One thing that is a blessing and a curse in R is that the machine learning algorithms are generally segmented by package. Meaning instead of having a single (or set) of ML libraries that each implement some common algorithms, each algorithm gets its own package. It's sort of nice because you can find very esoteric, cutting edge implementations of algorithms, but it can be a pain for day-to-day use where you might be switching between algorithms. This pain is something that Python's scikit-learn solves really well. scikit-learn provides a common set of ML algorithms all under the same API. It makes switching between LogisticRegression and GradientBoostingMachines a one-liner.

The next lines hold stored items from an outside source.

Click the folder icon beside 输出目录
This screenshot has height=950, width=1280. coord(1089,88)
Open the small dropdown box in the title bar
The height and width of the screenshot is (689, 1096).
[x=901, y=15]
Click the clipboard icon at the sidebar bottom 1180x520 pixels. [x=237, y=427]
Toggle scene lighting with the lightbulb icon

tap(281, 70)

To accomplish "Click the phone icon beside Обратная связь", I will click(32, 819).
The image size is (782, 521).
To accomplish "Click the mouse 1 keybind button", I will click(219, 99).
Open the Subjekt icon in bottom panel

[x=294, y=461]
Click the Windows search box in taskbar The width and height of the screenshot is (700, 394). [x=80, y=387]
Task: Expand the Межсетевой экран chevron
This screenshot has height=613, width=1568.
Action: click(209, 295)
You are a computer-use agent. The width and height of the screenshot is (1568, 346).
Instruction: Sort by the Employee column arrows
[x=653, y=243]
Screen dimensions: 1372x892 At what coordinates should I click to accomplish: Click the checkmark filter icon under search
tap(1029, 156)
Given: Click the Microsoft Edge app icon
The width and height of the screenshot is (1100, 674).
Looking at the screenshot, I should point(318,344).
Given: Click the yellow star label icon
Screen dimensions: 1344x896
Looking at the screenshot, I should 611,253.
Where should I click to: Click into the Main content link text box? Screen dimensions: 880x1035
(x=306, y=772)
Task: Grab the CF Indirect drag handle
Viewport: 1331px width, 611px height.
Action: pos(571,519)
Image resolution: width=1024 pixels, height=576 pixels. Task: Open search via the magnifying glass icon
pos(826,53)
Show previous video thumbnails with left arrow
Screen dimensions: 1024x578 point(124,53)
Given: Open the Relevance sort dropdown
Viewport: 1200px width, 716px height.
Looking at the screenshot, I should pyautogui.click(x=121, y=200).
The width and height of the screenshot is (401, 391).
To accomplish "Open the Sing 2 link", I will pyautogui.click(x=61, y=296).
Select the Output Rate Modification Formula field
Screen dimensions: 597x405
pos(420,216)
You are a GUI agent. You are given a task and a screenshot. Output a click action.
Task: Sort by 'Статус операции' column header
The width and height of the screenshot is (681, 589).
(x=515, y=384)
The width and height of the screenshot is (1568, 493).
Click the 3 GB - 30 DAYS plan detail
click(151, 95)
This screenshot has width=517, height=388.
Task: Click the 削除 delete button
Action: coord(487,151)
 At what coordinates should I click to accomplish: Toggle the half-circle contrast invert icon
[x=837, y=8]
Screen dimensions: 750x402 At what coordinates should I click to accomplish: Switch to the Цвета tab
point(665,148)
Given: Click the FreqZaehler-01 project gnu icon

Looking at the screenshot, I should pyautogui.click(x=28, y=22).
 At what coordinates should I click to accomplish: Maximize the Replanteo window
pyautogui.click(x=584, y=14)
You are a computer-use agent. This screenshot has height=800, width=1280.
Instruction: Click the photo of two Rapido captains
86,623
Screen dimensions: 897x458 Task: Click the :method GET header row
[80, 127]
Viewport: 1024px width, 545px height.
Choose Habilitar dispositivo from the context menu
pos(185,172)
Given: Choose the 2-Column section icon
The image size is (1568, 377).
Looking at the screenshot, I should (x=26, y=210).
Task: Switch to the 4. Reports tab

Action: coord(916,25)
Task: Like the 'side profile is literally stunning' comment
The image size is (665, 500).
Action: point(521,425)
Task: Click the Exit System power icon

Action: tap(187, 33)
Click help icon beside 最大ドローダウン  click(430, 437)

reshape/reshape2, plyr/dplyr -> pandas

This was actually the subject of one of our first posts. pandas took the best parts of data munging in R and turned it into a Python package. This includes its own implementation of a data frame along with ways to modify and restructure it. Basically it took the best parts of reshape/reshape2 and plyr/dplyr and Pythonified it!

ggplot2 -> ggplot + seaborn + bokeh

One thing that R still does better than Python is plotting. Hands down, R is better in just about every facet. Even so, Python plotting has matured though it's a fractured community. If you like the ggplot-style syntax, then look no further than Yhat's own ggplot. If you're after super statistical and technical plots then reach for seaborn. And if you're in the market for some super slick, great looking interactive plots then try out bokeh.

stringr -> nothing

String manipulation in "base R" is nearly as unintuitive as it is silly. Any time I'm working with strings in R I do 2 things (in order):

briefly nod in appreciation to New Zealand for producing Hadley Wickham
import stringr

Much obliged, New Zealand

stringr is an absolute lifesaver. It's well written, performant (at least I think so), and easy to install (don't overlook this last item. if people can't install your software, there's no sense in making it).

Ok so stringr appreciation monologue complete. So the good news for you is that Python is so great for string manipulation, you don't really need a string library! It has a fantastic built-in regular expressions library, re, and a built-in string meta-libarary appropriately called string. So lucky for you, Python comes with all string-related batteries included!

RStudio -> Rodeo

To many users, RStudio is synonymous with R. And why not? It's a great IDE for data analysis in R. Historically speaking, there haven't been a lot of comparable options for Python. Of course this is no longer the case. We released the very first version of Rodeo just over a year ago and released the 2.0 for Windows, OSX, and Linux about a month ago.

"Ever since we've used RStudio, we've been looking for an IDE like it for Python. We went through IDEs such as Sublime Text and Spyder, none of which suited our likings. We searched and found Rodeo and couldn't have been more pleased with the IDE." -Stephen Hsu, University of California, Berkeley

Download Rodeo!

Knitr -> Jupyter

Knitr is a great way to create reproducible and highly visual analysis using R. It's been a staple in RStudio for a while now. In the Python world, the most analagous package is Jupyter. Jupyter notebooks provide an interactive environment for programming in Python (and other languages) that focuses on reproducibility and visualization--it even has a plugin for R!

sqldf -> pandasql

sqldf is a great way for SQL users to comfortably manipulate data in R. I myself used it when I first started learning R. Way back when, Yhat actually built a similar package for Python called pandasql. Same concept: write SQL queries against your data frames, get data frames back! Fast-forward 3 years and pandasql has over 256 stars on GitHub :). Not bad for a library with only 358 lines of code!